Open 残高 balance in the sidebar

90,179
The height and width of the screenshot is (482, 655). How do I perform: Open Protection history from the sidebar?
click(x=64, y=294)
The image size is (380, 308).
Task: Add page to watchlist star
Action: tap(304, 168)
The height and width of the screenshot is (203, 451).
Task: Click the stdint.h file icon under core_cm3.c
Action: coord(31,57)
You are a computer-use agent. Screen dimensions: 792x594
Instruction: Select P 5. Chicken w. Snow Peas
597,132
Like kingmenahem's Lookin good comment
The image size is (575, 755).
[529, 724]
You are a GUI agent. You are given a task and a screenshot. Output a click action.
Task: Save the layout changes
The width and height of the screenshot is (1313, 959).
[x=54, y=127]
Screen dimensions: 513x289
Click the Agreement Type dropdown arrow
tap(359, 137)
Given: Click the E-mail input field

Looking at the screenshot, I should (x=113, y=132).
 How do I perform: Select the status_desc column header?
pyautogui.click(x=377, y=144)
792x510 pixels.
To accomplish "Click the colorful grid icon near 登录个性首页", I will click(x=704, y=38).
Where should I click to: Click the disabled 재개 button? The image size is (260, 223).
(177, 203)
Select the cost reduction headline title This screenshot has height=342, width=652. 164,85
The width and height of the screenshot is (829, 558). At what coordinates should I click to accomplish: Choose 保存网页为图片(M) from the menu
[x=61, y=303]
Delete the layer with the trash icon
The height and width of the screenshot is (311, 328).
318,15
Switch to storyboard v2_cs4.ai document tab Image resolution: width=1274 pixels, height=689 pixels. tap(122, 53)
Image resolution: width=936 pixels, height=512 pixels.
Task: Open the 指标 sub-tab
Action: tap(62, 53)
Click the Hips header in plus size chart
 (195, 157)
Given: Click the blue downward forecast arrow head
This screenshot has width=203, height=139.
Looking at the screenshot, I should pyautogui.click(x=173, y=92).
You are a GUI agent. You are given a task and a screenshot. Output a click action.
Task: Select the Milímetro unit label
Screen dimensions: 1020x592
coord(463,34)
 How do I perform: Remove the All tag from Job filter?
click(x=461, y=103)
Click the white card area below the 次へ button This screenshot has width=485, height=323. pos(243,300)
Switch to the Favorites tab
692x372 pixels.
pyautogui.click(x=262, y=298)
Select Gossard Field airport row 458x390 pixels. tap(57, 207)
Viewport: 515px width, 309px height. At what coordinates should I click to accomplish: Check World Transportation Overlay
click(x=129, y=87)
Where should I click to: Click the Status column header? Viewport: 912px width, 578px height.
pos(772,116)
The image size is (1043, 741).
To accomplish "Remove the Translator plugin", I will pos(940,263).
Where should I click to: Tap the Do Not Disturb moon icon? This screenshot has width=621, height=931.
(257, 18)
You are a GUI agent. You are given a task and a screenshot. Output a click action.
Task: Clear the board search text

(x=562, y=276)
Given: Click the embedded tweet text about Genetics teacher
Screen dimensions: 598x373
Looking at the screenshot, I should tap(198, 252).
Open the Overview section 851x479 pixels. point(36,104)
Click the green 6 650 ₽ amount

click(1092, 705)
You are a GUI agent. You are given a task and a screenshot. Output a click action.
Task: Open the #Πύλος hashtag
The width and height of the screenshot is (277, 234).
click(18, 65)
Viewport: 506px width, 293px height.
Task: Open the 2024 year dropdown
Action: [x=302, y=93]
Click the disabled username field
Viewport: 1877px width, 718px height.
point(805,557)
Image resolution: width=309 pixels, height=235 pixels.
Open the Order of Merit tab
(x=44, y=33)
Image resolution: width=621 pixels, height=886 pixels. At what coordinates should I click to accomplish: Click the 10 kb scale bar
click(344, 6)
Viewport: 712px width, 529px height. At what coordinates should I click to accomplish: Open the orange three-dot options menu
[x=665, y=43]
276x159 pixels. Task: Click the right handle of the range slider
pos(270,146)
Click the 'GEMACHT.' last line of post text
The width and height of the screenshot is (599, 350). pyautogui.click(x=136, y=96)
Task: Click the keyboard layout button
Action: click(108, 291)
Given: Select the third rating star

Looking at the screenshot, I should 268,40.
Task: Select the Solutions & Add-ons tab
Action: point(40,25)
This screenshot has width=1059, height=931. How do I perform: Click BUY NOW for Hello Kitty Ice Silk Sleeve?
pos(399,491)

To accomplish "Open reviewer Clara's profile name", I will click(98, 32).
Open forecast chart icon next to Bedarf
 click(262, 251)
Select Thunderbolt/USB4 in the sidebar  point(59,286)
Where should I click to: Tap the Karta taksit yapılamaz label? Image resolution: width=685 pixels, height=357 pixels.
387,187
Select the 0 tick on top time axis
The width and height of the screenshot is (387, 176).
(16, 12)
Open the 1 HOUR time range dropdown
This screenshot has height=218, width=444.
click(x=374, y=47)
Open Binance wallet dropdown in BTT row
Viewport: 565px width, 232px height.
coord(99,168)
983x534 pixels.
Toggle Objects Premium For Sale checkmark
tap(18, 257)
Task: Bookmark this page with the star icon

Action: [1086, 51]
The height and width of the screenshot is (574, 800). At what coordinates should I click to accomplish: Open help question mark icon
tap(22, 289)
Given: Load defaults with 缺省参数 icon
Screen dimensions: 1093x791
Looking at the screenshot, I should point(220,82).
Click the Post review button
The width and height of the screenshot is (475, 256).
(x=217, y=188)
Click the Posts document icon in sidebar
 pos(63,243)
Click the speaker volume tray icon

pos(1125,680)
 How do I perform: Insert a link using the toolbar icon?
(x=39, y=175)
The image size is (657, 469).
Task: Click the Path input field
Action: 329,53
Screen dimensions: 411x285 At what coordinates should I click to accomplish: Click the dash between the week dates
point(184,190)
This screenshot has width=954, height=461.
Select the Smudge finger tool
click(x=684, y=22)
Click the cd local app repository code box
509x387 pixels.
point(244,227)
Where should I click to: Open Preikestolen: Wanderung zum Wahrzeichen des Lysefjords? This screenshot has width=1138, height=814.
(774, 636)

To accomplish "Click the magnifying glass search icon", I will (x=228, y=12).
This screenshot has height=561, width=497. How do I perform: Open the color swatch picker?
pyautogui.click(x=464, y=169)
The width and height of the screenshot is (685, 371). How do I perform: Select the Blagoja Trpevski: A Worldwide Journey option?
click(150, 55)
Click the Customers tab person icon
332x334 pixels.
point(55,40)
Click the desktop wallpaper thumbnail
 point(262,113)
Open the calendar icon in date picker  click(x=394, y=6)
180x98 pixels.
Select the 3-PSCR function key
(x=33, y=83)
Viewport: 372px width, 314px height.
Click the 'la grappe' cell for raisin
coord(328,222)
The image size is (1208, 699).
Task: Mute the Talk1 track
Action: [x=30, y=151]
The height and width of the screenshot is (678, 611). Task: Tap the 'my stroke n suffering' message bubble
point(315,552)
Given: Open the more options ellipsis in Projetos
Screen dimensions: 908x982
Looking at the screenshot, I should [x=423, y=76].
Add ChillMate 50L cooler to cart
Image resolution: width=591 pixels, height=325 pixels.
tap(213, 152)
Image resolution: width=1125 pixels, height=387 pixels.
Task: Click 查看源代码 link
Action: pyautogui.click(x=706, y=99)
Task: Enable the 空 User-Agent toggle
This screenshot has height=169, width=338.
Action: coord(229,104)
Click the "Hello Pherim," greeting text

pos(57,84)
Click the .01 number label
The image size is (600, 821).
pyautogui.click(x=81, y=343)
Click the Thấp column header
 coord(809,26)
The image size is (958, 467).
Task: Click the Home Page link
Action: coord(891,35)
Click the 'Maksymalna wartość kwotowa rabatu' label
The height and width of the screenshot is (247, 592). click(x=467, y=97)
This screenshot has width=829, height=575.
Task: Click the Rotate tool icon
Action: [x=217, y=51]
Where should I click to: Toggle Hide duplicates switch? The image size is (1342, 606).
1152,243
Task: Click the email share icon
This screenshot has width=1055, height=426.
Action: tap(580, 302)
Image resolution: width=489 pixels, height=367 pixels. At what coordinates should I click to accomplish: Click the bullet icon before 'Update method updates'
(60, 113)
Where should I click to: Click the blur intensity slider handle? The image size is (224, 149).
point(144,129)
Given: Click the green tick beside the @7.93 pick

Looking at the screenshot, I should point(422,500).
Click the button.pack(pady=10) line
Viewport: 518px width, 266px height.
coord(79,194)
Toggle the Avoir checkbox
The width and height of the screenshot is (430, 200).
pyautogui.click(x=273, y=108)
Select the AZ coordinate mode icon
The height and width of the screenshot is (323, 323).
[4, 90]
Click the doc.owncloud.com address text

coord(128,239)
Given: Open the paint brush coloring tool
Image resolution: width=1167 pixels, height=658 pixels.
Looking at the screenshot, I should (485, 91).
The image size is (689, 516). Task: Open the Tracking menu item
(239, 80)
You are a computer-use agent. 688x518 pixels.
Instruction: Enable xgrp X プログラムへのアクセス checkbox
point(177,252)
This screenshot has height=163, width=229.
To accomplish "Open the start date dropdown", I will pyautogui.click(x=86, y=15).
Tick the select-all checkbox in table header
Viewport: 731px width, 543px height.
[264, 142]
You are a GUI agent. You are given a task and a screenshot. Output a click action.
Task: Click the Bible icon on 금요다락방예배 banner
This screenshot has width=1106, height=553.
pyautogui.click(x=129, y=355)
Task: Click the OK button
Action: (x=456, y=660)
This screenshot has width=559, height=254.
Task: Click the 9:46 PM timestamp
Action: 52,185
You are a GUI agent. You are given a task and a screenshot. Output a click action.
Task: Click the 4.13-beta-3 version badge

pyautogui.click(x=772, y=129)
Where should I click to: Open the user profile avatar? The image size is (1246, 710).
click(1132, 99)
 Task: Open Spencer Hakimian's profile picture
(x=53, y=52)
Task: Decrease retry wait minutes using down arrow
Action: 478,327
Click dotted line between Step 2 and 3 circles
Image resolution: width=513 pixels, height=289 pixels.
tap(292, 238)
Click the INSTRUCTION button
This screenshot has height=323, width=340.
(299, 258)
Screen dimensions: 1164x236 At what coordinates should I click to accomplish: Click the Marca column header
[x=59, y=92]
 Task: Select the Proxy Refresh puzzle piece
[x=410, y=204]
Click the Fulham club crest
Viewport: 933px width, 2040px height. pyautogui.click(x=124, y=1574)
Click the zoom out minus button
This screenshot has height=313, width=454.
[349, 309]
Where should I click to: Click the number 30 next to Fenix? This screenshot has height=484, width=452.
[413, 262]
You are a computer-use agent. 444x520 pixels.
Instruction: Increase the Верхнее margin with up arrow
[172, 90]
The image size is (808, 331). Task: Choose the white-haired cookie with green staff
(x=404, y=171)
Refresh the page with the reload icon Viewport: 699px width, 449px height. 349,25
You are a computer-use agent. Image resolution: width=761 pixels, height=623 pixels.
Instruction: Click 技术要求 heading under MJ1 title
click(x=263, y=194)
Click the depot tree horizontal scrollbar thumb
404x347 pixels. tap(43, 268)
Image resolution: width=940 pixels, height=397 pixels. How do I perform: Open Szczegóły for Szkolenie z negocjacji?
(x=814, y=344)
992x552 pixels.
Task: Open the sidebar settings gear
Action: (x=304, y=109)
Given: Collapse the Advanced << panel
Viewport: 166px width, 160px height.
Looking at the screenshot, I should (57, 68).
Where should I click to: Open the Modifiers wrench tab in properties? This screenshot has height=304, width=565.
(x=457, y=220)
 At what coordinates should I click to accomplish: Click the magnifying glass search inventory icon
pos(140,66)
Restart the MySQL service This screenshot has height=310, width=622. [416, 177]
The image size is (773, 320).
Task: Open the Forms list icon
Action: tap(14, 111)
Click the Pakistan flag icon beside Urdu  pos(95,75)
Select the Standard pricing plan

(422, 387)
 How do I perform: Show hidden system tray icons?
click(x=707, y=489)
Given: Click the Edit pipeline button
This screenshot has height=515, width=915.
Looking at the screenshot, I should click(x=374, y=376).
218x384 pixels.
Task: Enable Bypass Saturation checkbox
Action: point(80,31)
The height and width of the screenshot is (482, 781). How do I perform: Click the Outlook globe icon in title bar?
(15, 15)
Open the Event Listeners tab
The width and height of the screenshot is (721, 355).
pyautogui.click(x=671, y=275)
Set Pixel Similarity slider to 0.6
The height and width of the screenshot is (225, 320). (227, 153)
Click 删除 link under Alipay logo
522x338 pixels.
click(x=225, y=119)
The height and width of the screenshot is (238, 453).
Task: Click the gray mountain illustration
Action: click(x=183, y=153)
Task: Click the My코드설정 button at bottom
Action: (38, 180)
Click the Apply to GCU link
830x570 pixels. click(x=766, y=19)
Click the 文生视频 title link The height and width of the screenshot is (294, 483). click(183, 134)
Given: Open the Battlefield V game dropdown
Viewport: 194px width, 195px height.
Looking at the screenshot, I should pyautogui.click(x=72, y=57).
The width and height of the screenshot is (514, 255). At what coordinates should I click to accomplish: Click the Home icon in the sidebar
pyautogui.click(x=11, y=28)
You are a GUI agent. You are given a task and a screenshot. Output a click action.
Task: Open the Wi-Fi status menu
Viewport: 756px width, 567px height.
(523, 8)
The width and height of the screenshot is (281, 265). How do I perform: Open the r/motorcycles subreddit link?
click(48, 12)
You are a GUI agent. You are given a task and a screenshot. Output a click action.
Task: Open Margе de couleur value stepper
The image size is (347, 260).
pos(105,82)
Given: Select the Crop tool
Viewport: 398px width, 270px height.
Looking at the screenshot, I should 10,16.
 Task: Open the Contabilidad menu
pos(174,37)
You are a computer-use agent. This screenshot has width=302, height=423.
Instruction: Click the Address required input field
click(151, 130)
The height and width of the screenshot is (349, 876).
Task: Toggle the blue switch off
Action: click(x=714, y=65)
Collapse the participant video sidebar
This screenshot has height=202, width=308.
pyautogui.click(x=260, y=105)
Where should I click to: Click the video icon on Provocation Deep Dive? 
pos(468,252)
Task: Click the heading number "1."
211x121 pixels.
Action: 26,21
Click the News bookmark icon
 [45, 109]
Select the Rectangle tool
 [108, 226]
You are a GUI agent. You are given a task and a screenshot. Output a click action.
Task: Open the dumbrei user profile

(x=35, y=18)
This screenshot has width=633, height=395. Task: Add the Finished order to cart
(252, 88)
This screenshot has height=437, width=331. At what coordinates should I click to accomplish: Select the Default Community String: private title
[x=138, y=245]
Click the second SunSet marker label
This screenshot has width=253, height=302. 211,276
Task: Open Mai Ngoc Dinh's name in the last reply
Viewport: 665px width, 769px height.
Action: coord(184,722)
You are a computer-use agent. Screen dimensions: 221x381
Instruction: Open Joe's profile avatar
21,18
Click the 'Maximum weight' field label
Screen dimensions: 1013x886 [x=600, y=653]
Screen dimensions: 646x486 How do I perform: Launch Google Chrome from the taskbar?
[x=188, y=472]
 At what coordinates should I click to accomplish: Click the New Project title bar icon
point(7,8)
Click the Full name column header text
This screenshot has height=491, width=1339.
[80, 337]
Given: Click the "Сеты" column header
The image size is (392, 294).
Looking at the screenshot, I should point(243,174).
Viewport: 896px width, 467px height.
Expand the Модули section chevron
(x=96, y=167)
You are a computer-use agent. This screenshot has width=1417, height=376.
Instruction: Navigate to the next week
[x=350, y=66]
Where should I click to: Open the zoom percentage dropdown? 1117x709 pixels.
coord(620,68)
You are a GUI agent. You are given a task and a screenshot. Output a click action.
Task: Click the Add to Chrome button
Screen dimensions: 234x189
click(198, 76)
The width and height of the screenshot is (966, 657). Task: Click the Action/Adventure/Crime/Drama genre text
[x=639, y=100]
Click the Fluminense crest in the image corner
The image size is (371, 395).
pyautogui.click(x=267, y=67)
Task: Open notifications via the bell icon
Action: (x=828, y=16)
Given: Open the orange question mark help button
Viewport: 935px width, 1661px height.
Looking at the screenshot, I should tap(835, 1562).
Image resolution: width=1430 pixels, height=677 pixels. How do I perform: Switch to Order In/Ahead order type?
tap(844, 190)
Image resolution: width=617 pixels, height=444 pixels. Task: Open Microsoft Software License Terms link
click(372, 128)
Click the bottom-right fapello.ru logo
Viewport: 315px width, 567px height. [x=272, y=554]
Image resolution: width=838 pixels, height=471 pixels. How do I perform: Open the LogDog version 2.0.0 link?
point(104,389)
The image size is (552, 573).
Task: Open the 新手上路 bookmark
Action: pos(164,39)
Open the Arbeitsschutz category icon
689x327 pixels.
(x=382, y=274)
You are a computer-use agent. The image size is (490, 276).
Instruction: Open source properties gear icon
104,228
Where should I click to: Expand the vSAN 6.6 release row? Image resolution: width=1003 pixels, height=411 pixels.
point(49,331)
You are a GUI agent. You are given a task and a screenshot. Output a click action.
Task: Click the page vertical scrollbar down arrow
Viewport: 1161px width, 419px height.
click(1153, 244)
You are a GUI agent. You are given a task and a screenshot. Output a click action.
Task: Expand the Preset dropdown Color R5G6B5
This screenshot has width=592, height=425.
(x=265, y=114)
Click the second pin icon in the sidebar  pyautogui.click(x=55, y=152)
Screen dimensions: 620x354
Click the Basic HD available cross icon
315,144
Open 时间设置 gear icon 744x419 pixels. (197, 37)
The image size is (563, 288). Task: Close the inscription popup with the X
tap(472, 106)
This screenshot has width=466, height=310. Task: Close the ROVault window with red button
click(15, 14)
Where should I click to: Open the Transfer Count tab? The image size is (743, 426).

☆ ☆ ☆ ☆ ☆

What you are asked to do: Among the records above, extract exactly the lines from the line with "Image resolution: width=1167" to the line with "You are a computer-use agent. 688x518 pixels.", both lines included, and leave out the rest.

Result of the task:
Image resolution: width=1167 pixels, height=658 pixels.
Looking at the screenshot, I should (485, 91).
The image size is (689, 516). Task: Open the Tracking menu item
(239, 80)
You are a computer-use agent. 688x518 pixels.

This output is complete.